The GPU has it’s own address space and it’s resources can be mapped into the address space however it likes. It can map vram to one block of addresses and GART memory (system memory) to another block. Internal GPU clients (CRTCs, overlays, 2D/3D engines, video decoders, etc.) access vram or gart space via the memory controller’s address space. So if you wanted to blit (copy) something from one location in vram to another, the 2D engine would use GPU addresses.

ATOMBIOS

You’ve probably heard about it if you’ve been following xorg development over the last few months, however there is some confusion as it what it is and how it can be used.
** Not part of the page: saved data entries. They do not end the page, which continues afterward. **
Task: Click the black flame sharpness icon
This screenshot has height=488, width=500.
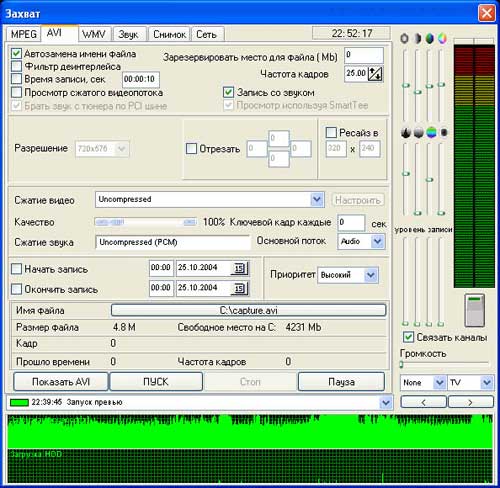Action: [x=406, y=132]
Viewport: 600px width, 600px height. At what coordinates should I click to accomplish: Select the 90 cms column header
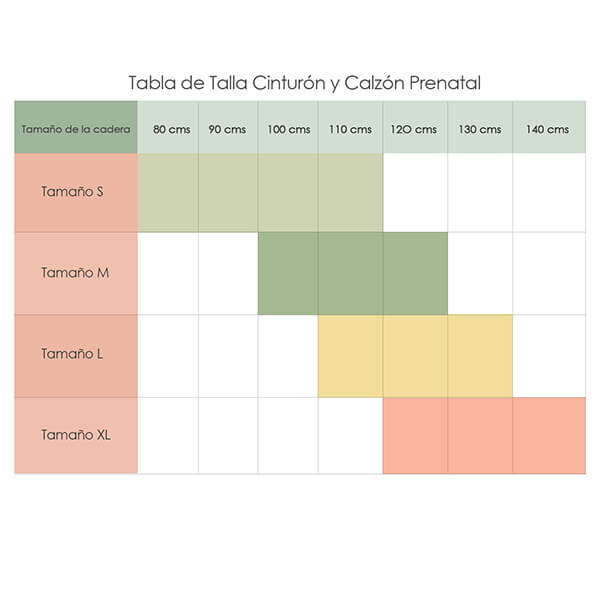(227, 128)
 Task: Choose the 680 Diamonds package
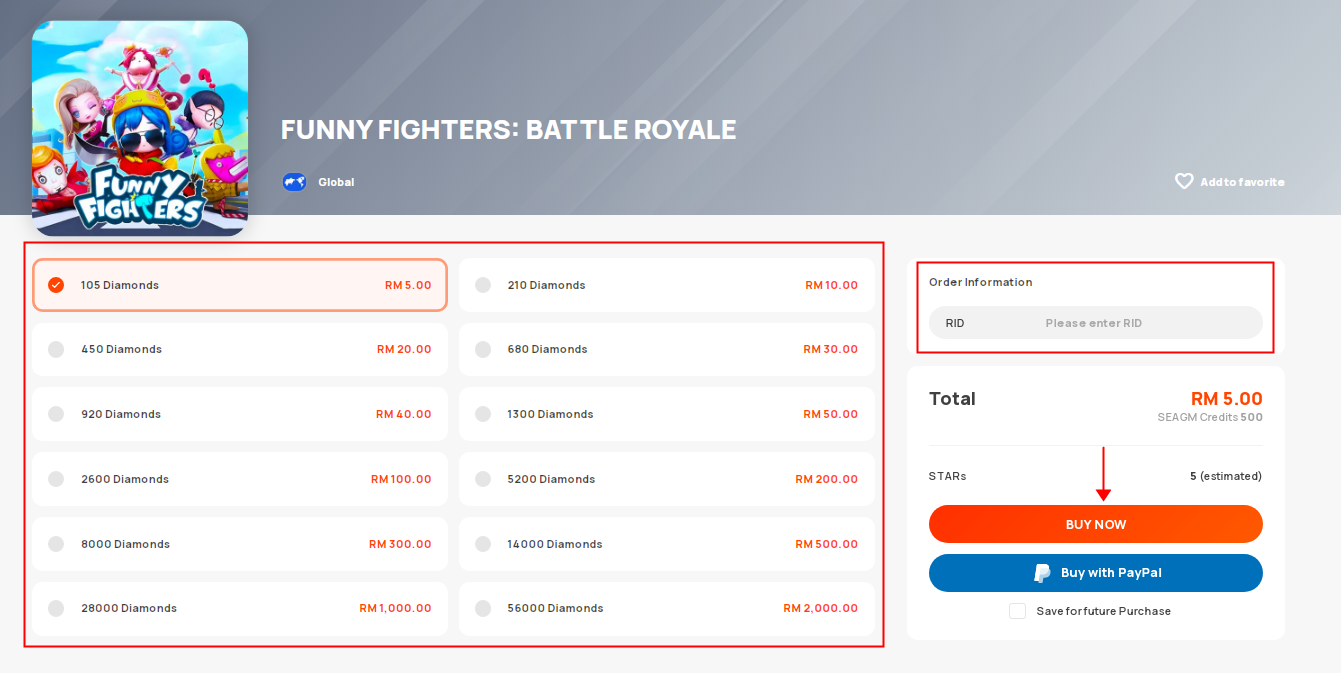(x=667, y=349)
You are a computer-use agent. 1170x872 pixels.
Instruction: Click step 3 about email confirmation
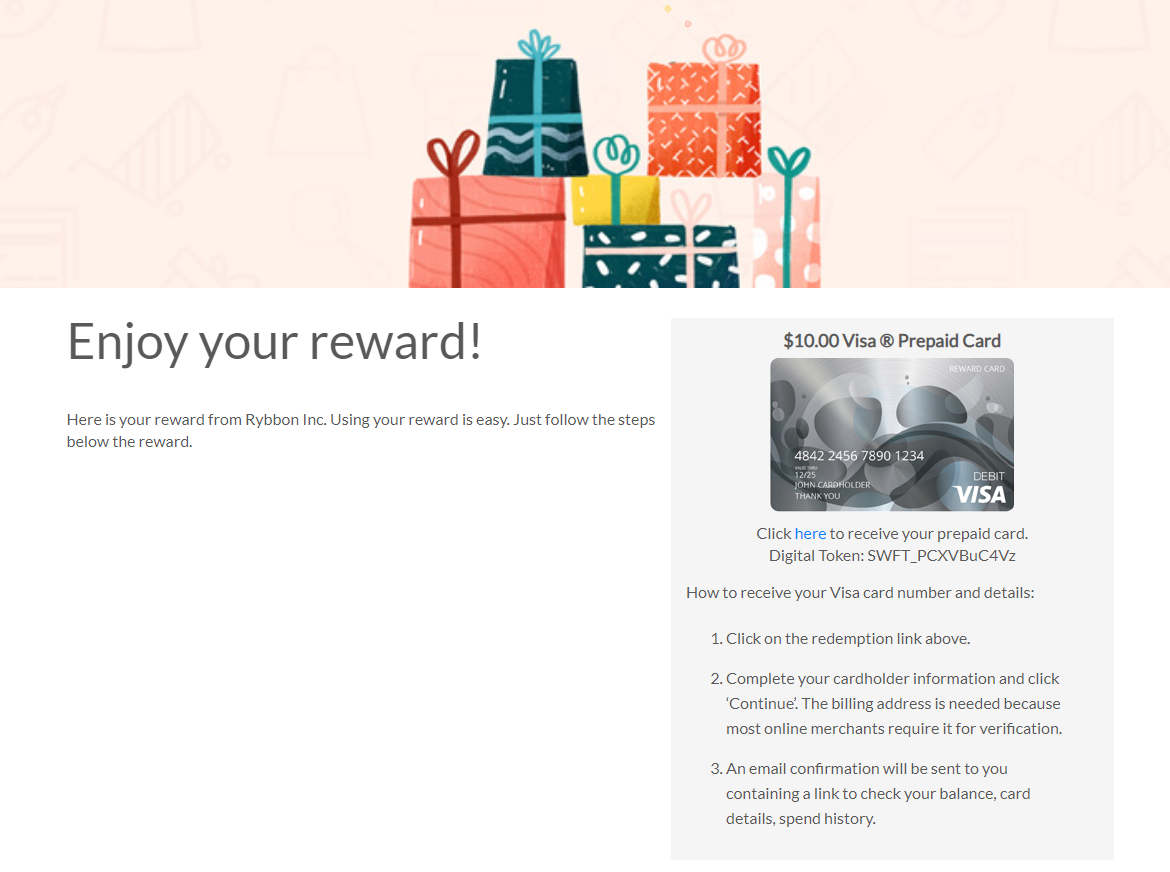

ATOMBIOS is a collection of card specific data tables and scripts stored in the rom on recent radeon cards (r4xx cards had the initial version of it). The data tables store card specific information such as connector information and memory timings. The scripts allow you to program specific functionality on a particular card using a common API. Some of the functionality includes: setting crtc timing, setting up DACs, TMDS, and TV encoders, DPMS, crtc routing, and card initialization. The x86 real mode video bios, the windows driver, and fglrx all use ATOMBIOS to initialize and program the card.

In order to use ATOMBIOS, the driver provides a wrapper for the parser and some hooks for touching the hw (read/write memory mapped register, read/write PCI register, allocate/free memory, sleep, etc.). To run one of the scripts you point the parser at the script and it parses it, calling the driver supplied hw hooks to actually program the hw. Each script takes a struct that specifies what parameters you want to use for that script as an input.

For example, if you execute a script to program the pixel clock, you would supply the parameters you want to program (pll1/2, dot clock, M, N, P values, etc.) and execute the script. The parser would then run through the script calling the hw access hooks and programming the card. It might read in one of the PLL regs, then adjust some values and write it out, then wait for a few microseconds for the clock to lock, then read back the value, then write some other register value, etc.

The scripts do basically the same thing you would do if you were programming the registers directly, but since they can be tailored to specific hw, so there is less need for card specific workarounds in the driver code and hw differences are hidden behind a common API.

Over the next few days I’ll be writing a series of posts detailing, at a relatively high level, how various aspects of the radeon programming model works. If anyone has any questions, please feel free to ask. The hardware is really not as complicated to program as it might seem

I’ve just pushed the first pass at EXA render accel for r3xx/r4xx cards.  Right now it only supports transforms for rotation, no blending yet.  It’s based on the initial implementation from Wolke Liu with additional lock-up fixes by Dave Airlie.